На следующее утро я встал пораньше и, коротко сказав матери, куда иду, побрел на станцию. На меня вдруг напала робость. И вообще я не отличался смелостью там, где нужно было о чем-то просить.
Мастера я застал у входа в казарму, когда он распределял артель по разным рабочим местам на линии. В те годы путевые ремонтные бригады назывались еще артелями, а бригадиры — артельными старостами… И сам мастер был из старых артельщиков, без всякого технического образования. За долгую работу в службе пути он узнал все, что до него знали дорожные мастера, не из учебников, а из опыта. Звали его Архип Григорьевич Данченко. Был он малограмотен, писал чуть ли не каракулями, но ремонт пути и простейшие расчеты знал назубок.
Да и вообще состояние железнодорожного пути, несложные трудовые приемы и первобытная техника — лопата, кирка, лом и костыльный молоток — не требовали от дорожного линейного мастера особенно высоких знаний.
Архип Григорьевич был к тому же аккуратный службист. Недавно за безупречную сорокалетнюю службу ему вручили золотую медаль, и это придало ему еще больше важности.
Это был низенький, сухопарый старичишка с зелеными глазами и ехидно торчавшей вперед рыжеватой седеющей бородкой.
В левой руке он держал какое-то стальное приспособление, похожее на линейку с ручкой или на кочергу, загнутую с обоих концов. Как я узнал потом, это был шаблон — простейший инструмент для измерения ширины рельсовой колеи.
Я даже не подошел, а робко подкрался к мастеру, и это показалось ему особенно непочтительным.

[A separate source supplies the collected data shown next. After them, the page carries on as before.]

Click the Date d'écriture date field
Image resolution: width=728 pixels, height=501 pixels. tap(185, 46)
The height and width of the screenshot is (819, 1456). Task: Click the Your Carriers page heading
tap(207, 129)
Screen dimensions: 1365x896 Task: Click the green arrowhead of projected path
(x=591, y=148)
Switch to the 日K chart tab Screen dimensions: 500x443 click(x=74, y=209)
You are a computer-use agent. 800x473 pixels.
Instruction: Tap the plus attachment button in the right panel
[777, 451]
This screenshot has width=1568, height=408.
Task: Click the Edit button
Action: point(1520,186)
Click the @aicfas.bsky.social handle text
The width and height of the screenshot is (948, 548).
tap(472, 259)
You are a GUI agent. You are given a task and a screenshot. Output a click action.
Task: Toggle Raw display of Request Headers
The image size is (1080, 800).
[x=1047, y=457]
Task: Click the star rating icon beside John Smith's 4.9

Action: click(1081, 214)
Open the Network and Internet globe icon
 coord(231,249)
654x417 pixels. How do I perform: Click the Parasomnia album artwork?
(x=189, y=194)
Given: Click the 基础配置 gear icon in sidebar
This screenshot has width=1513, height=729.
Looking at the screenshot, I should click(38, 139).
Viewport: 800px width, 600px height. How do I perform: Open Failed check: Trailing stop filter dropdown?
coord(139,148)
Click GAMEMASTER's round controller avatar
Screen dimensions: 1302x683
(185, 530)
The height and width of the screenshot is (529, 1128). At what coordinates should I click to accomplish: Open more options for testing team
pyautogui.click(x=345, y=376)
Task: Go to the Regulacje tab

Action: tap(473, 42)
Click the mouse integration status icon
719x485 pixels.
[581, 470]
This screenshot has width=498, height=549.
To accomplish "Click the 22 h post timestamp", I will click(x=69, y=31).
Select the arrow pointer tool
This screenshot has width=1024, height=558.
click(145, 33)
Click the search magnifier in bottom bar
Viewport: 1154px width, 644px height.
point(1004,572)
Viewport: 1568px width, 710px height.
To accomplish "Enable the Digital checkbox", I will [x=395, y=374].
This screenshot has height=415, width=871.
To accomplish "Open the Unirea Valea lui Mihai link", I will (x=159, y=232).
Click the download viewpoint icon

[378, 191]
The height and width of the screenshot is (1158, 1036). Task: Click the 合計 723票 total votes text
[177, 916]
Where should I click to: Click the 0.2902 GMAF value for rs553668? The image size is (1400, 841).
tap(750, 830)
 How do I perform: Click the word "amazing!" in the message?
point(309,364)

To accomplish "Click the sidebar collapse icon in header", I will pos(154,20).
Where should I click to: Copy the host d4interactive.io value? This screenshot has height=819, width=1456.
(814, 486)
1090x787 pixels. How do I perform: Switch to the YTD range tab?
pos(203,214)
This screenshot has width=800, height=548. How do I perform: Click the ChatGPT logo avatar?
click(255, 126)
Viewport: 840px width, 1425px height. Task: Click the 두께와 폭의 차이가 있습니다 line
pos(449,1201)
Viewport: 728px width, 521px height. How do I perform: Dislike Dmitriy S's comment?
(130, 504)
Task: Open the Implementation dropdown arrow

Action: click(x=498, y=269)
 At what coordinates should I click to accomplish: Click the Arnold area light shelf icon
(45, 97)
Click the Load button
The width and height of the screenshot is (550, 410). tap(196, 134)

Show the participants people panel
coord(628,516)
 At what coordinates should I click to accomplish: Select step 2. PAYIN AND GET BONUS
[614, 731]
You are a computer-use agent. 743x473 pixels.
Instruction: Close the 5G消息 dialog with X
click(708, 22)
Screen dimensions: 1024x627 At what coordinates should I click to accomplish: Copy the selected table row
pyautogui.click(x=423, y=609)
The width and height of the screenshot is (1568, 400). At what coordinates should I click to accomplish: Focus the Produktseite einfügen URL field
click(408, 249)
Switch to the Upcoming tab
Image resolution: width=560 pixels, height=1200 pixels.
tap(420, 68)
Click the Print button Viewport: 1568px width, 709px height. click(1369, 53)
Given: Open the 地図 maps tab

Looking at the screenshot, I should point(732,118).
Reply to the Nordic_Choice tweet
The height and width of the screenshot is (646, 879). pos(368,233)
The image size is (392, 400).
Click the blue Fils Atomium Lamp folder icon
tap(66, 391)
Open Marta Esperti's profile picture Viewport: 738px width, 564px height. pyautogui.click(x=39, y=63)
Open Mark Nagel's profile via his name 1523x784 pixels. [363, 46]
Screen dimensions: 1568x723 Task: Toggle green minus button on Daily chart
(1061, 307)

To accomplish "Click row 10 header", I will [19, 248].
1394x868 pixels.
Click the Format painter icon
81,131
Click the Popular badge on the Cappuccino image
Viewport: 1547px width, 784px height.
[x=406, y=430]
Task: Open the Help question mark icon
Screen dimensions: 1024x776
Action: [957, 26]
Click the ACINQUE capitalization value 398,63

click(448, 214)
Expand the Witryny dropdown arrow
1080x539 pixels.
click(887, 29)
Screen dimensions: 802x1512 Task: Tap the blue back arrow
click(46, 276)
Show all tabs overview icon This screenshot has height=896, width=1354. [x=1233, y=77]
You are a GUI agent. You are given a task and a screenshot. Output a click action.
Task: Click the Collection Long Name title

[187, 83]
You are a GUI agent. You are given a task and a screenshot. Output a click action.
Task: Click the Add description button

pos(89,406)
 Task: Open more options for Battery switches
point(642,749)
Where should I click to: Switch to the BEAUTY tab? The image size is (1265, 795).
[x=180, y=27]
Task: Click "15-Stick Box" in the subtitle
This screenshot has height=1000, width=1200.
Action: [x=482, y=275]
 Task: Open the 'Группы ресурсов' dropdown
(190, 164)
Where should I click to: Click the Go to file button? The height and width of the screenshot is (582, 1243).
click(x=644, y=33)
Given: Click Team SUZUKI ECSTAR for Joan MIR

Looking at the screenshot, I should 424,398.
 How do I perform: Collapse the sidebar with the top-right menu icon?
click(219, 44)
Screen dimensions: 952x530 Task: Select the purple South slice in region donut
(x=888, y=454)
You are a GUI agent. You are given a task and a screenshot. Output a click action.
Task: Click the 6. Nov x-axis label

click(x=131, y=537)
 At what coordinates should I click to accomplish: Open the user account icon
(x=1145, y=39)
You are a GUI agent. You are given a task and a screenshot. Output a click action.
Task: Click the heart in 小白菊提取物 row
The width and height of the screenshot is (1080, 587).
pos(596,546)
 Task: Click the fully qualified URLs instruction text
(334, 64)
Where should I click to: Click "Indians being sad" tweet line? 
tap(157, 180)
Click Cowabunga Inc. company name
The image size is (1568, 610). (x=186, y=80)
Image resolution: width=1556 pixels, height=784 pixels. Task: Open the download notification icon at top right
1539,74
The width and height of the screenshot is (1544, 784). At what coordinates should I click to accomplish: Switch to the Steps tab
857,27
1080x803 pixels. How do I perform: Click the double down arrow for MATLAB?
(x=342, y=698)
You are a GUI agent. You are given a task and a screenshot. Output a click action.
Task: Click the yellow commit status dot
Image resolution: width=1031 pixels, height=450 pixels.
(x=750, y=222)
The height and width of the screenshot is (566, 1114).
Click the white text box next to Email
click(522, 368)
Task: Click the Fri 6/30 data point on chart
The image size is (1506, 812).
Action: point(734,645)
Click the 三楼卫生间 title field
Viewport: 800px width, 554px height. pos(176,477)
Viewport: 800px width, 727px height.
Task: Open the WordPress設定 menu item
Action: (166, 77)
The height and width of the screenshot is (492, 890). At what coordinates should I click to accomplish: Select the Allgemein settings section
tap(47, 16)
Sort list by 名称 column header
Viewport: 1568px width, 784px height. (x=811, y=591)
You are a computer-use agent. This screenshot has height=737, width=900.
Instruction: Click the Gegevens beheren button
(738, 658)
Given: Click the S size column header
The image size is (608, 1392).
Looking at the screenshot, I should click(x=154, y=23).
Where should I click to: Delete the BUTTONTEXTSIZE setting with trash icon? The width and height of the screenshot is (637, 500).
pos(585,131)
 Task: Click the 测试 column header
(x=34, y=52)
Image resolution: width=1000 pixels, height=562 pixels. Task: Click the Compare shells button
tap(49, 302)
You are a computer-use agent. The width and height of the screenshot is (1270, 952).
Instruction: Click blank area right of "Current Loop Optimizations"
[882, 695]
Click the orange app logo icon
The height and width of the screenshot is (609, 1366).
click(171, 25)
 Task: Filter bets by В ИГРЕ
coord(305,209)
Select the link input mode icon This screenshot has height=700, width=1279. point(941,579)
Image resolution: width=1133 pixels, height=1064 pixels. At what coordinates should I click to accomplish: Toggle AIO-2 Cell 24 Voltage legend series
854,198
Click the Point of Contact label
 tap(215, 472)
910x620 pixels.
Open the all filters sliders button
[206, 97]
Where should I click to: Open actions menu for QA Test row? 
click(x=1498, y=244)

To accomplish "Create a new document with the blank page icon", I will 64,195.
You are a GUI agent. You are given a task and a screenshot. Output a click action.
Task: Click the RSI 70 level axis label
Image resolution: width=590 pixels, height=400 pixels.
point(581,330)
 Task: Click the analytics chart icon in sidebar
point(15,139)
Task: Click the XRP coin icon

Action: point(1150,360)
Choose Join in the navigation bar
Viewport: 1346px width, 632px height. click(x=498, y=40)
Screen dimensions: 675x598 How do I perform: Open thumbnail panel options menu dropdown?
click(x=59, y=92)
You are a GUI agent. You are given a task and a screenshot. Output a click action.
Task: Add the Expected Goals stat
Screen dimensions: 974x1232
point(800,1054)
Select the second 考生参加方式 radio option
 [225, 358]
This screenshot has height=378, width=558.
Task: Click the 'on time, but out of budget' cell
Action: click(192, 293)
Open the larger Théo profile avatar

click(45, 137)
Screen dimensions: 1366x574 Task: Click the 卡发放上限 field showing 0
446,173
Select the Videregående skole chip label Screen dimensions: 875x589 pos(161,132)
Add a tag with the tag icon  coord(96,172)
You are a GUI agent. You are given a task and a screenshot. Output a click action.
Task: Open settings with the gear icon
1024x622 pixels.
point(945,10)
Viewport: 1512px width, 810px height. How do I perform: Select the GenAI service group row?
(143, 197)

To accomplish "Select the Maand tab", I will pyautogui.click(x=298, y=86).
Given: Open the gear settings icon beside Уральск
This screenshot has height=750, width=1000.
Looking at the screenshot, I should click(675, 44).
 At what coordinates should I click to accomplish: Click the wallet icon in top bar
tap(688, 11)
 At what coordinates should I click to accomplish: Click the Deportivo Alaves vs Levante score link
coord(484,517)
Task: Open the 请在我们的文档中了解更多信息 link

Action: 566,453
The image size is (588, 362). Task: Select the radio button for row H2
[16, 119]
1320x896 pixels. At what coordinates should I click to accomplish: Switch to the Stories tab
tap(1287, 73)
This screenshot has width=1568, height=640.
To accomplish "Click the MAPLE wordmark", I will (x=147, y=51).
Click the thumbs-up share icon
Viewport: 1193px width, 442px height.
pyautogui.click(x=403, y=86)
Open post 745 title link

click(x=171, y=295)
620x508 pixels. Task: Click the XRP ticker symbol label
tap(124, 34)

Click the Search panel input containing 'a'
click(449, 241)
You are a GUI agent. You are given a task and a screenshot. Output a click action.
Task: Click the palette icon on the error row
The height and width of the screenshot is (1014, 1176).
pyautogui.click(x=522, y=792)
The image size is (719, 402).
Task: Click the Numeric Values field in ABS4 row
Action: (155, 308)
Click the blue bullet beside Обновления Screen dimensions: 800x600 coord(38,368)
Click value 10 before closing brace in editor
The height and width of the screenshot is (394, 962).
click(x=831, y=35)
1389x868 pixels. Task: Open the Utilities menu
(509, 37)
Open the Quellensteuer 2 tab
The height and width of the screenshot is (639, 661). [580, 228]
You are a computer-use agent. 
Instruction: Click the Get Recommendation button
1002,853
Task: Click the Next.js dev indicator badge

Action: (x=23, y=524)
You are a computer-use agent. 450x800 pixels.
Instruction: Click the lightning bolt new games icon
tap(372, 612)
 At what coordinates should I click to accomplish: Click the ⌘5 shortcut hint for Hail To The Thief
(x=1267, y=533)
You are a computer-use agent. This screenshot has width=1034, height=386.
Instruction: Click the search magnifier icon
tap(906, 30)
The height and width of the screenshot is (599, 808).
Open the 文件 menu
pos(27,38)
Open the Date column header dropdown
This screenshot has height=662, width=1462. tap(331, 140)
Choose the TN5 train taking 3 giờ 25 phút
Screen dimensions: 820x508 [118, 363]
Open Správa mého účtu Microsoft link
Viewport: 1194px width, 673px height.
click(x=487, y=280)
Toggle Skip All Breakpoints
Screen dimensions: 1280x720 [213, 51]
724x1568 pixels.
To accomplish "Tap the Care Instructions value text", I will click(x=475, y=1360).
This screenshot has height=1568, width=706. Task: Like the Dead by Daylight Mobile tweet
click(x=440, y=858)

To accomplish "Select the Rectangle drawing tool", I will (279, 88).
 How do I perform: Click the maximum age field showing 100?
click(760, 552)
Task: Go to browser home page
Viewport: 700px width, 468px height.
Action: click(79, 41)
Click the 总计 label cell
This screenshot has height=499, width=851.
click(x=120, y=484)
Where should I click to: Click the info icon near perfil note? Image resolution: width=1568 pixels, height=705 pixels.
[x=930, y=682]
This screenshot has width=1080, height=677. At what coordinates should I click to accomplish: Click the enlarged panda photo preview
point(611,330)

— Тебе чего? — грубовато спросил он, ощупывая меня зелеными глазами лешего.
Я пробормотал в ответ что-то невнятное, сбился, покраснел до самых ушей, опустил голову, стыдясь поднять глаза и прямо взглянуть в узкое и острое, очень недоброе и насмешливое лицо мастера.
Все дни я только и думал о том, как буду просить его устроить меня на работу. Я знал: у нас уже с неделю не было денег, мать выпрашивала у соседей в долг то краюху хлеба, то гривенник, за это я отрабатывал писанием писем на фронт. Теперь я был готов согласиться на любой заработок.
Мастер наморщил высокий, продолговатый, тыквой вытянутый кверху лоб, отчего длинное лицо его с желтоватой козлиной бородкой стало казаться еще хитрее.
— Да, да… Так это ты Филиппа Бортникова сын? Еще бы не знать. Хороший был костыльщик твой батька. Он у меня работал еще двадцать лет назад… В девяносто пятом году, вскорости после большой холеры, до того, как пошел в садовники. Да, да… Как же? Первый был костыльщик, а вот попал в беду. Староват, староват стал шпалы ворочать. Предупреждал я его. Вот и повредил руку. Так чего же ты, хлопец, хочешь?
— Вы обещали… на работу… — промямлил я.
— Ничего я не обещал. Мальчишек у меня хватает и без тебя. Кирку, лом не подымет, а туда же лезет — плати ему деньги.
— Вы у мастера какого-то хотели похлопотать. Я и киркой сумею… И дрезину гонять…
От боязни, что переговоры с мастером окончатся неудачей, у меня развязался язык. Я, как утопающий, цеплялся за соломинку. Но мастер скучливо смотрел куда-то в сторону, на станционные пути, небрежно отвечал:
— Нет, нет, и не проси. Малой еще! Сколько тебе лет?.
— Четырнадцать! — Я не умел лгать и не догадался прибавить себе хотя бы один год.
— Ну вот, а принимаем с пятнадцати. Погоди годок. Погуляй.
— Я дрезину… — опять начал было я.
Но мастер перебил с досадой:
— В город ступай, там на заводы и десятилетних принимают, а у нас железная дорога… Не полагается…
Старый служака повернулся и зашагал прочь, но вдруг остановился, о чем-то подумал, добавил:
— Погоди… Вспомнил я… Отец твой просил куда почище тебя устроить. Ведь ты двухклассное училище кончил, кажется. Ну, так вот в табельщики, а либо в телеграфисты надо, чтобы тебе исполнилось пятнадцать с половиной. А костыли забивать научиться и в двадцать лет не поздно. Гуляй, паря!
Мастер, видимо, желал мне лучшей участи, а я воспринял слова его как насмешку. Что я скажу матери, с каким ответом приплетусь домой?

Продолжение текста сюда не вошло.